The flowers are not all a solid red. Some are quite speckled, especially around the edges of the petals. I was intrigued to notice that one flower was especially spotty (below), making it look very like the flowers of the related variety ‘Freckles’. And seeing how pretty it is, I’m now tempted to look for somewhere that I could grow ‘Freckles’ too.
Having flowers in the garden in winter is something of a treat. It’s also great for any bees that are around at this time. That makes me very interested in growing other winter-flowering clematis.
These clematis come from Mediterranean areas and go dormant in summer. That means they are more likely to survive drought in my hot Suffolk garden than the summer-flowering types. (I’ve lost a few of those through planting them in unsuitably dry places!) These clematis are not so hardy, though, so I’m hoping we won’t get a ‘Beast from the East’ this year.
LEFT: The clematis flowers trail through this shrub’s branches like rows of bells.
RIGHT: One of the flowers of ‘Landsdowne Gem’ was spotty rather than the usual almost solid red.
Although the phrase ‘going to seed’ suggests going into a decline, I’m usually happy to see seed heads in the garden. (Not all, mind you – weeds may not be so welcome!) For a garden photographer they are another opportunity to create an image. That’s especially welcome at a time of year when there are fewer flowers and plants to photograph.
Seed heads are, of course, very valuable for wildlife too.

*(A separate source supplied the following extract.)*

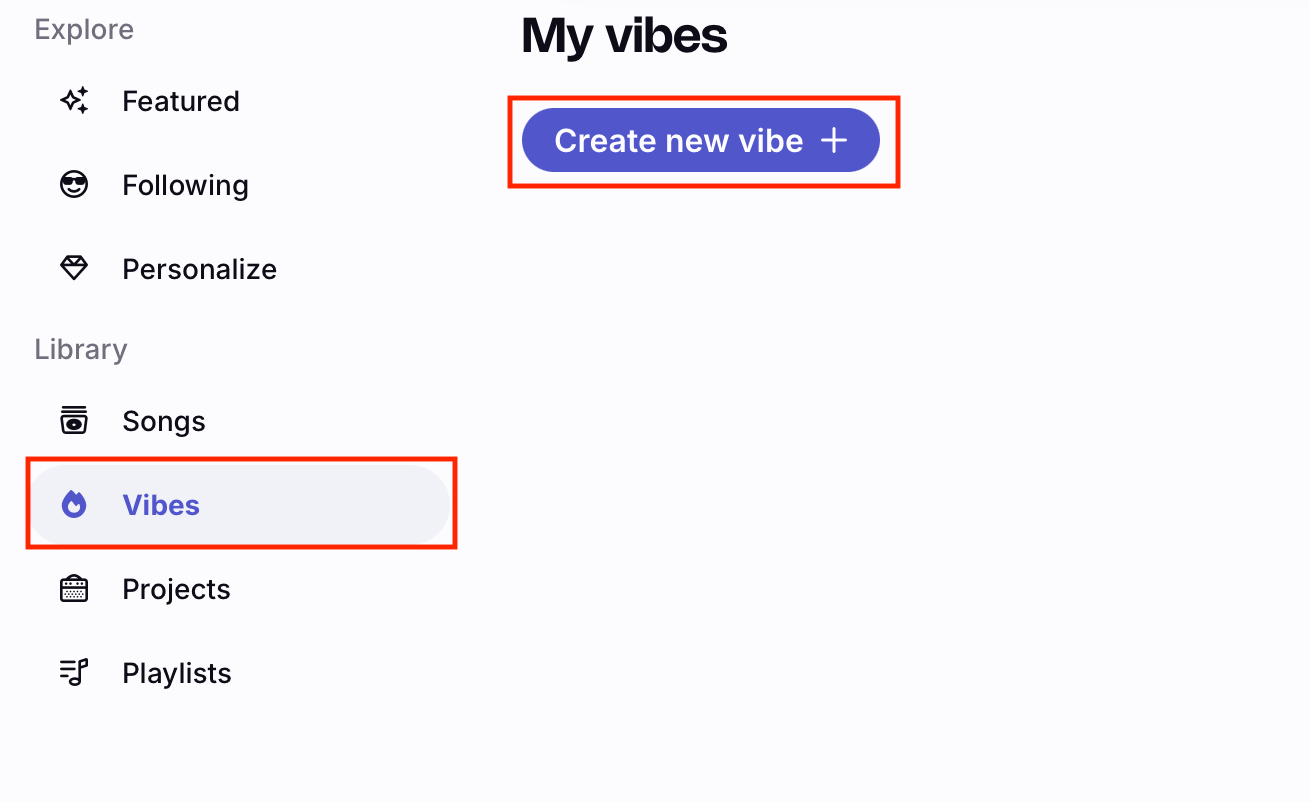Click the flame icon for Vibes

tap(74, 505)
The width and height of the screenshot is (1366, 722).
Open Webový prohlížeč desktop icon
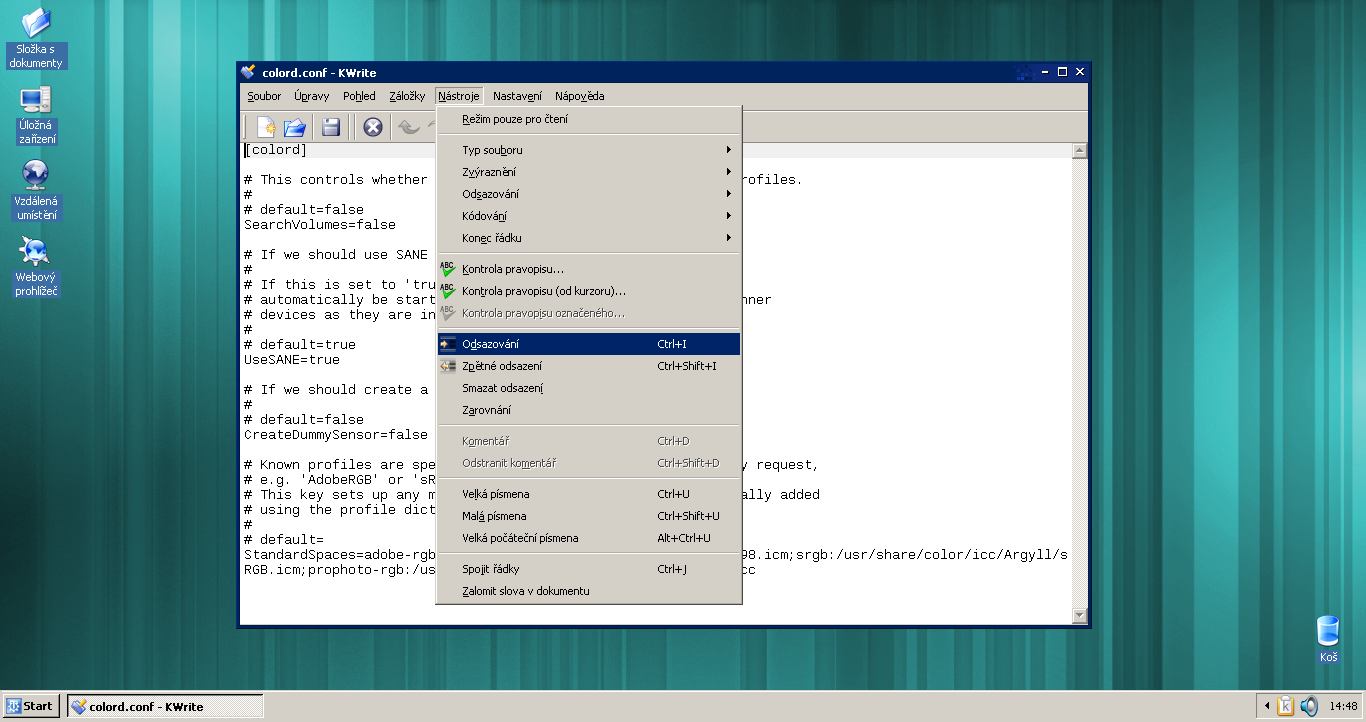(x=35, y=266)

The seeds are a good source of food for birds in winter and, before that stage, the flowers are a great source of pollen for insects.
The seed heads here are bronze fennel (Foeniculum vulgare ‘Purpureum’). In the top picture, there are still many of the tiny yellow flowers but you can also see the brownish/orange ridged shapes of the newly-formed seeds. I was attracted to it by the neat drops of melted frost encasing them. (This was a young plant that had flowered very late and got caught by the first of the frosts last year.)

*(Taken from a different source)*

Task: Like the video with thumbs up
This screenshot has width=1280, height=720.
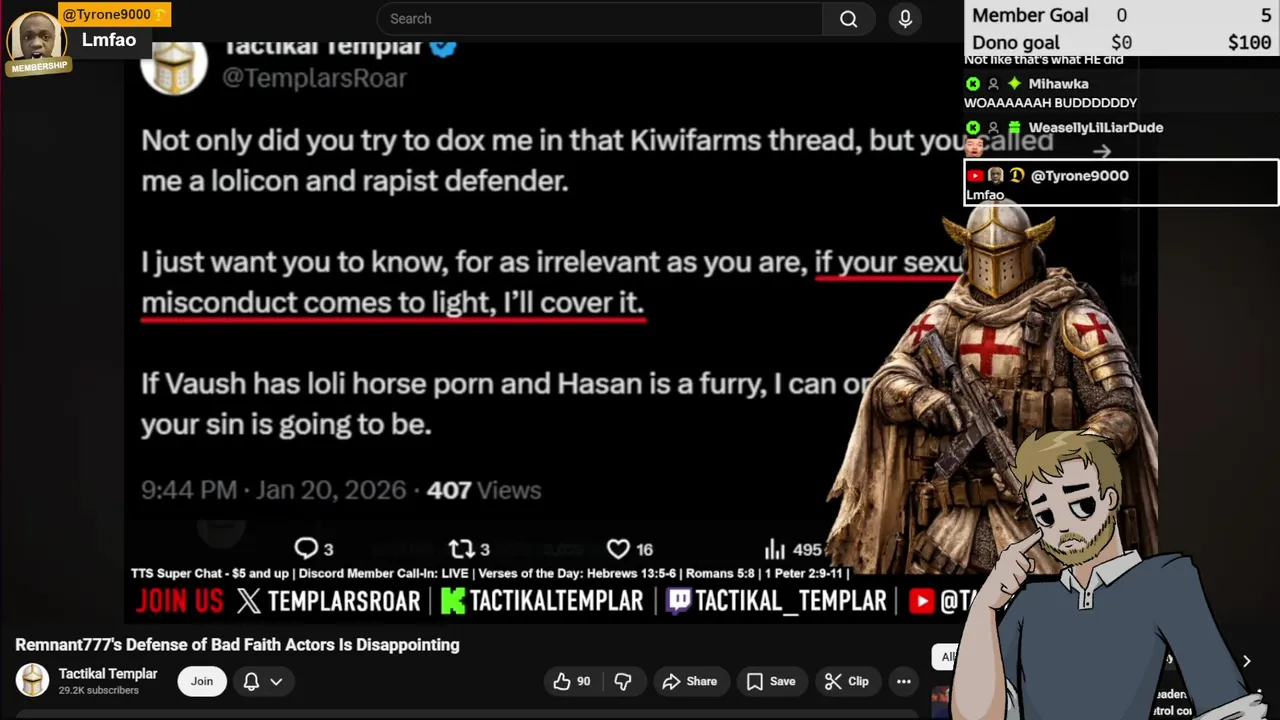Action: 572,681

In winter, the seed heads of fennel provide a very graceful shape for frost to decorate. The frost in the second photo was especially hard and covered the whole garden with its delicate filigree. The air was so cold that the frost had time to glitter in the sun for a little while before it melted. We haven’t had any frost yet this year, but I’ll be checking the fennel plants when it arrives! Hopefully it will last long enough for me to take some more sparkly photographs.
Autumn brings a restrained feel to my garden. There is nothing showy here at the moment and the remaining touches of colour are easy to miss. But if the sun shines, there might be a sudden brief glow as it brings the leaves alive like small flames.
Mostly this is a time of rain (needed after the summer’s drought) and winds that tear the remaining leaves from the trees. Not so nice for gardening, until a dry and mild day comes along. Then I can get some digging done in the loosened soil. (It gets so dried out in summer that digging then is very hard work. Adding more compost will help, but it will take a lot to make a difference.)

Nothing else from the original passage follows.